### OBJECTIVES
#1 From the Rocky Linux setup guide, translate this sentence into Spanish: "Rocky Linux is an excellent choice for base nodes in your infrastructure due to its stability, long-term support, and enterprise compatibility."
#2 Revise the Rocky Linux setup guide from "Video Device Mounted" up to and including "for more information.", putting "drivers" in place of "firmware".

### DOCUMENT EXCERPT
'''
Rocky Linux 9.5 Setup Guide¶

rocky_logo

Overview¶

Rocky Linux is an excellent choice for base nodes in your infrastructure due to its stability, long-term support, and enterprise compatibility.

Base Node Configuration¶

System Update¶

Begin with a system update to ensure all packages are current:

sudo dnf update -y

Docker Installation¶

While Docker is not strictly required for Kubernetes, installing it provides containerd and other necessary packages for Kubernetes. The installation process also configures container runtimes automatically.

# Add Docker repository
sudo dnf config-manager --add-repo https://download.docker.com/linux/rhel/docker-ce.repo

# Install Docker packages
sudo dnf -y install docker-ce docker-ce-cli containerd.io docker-buildx-plugin docker-compose-plugin

# Enable and start Docker service
sudo systemctl --now enable docker

Recommended Packages¶

These additional utilities enhance functionality for networking, storage, and system management:

sudo dnf install nfs-utils iscsi-initiator-utils curl rsync -y

GPU Configuration¶

Follow these steps to prepare your system for GPU-enabled workstations and rendering nodes.

Update System for GPU Support¶

Ensure your system has the latest updates before proceeding with GPU setup:

sudo dnf update -y

Verify GPU Hardware Detection¶

Confirm that your system recognizes the GPU hardware:

ls -la /dev/ | grep dri

Video Device Mounted

If this passes, you should see the following output:

drwxr-xr-x  3 root root          80 Jan 30 14:03 dri

No Output

If you do not see this output, the kernel is not recognizing the GPU. Normally this is due to the kernel not having the correct firmware or the kernel needs to be updated. Please refer to the Rocky Linux Kernel Documentation for more information.
'''
### COLLECTED DATA
'''
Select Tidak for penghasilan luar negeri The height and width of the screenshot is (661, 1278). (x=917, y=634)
'''
### RESULTS FOR THE EXERCISE
#1 Rocky Linux es una excelente opción para los nodos base de su infraestructura debido a su estabilidad, su soporte a largo plazo y su compatibilidad empresarial.

#2
Video Device Mounted

If this passes, you should see the following output:

drwxr-xr-x  3 root root          80 Jan 30 14:03 dri

No Output

If you do not see this output, the kernel is not recognizing the GPU. Normally this is due to the kernel not having the correct drivers or the kernel needs to be updated. Please refer to the Rocky Linux Kernel Documentation for more information.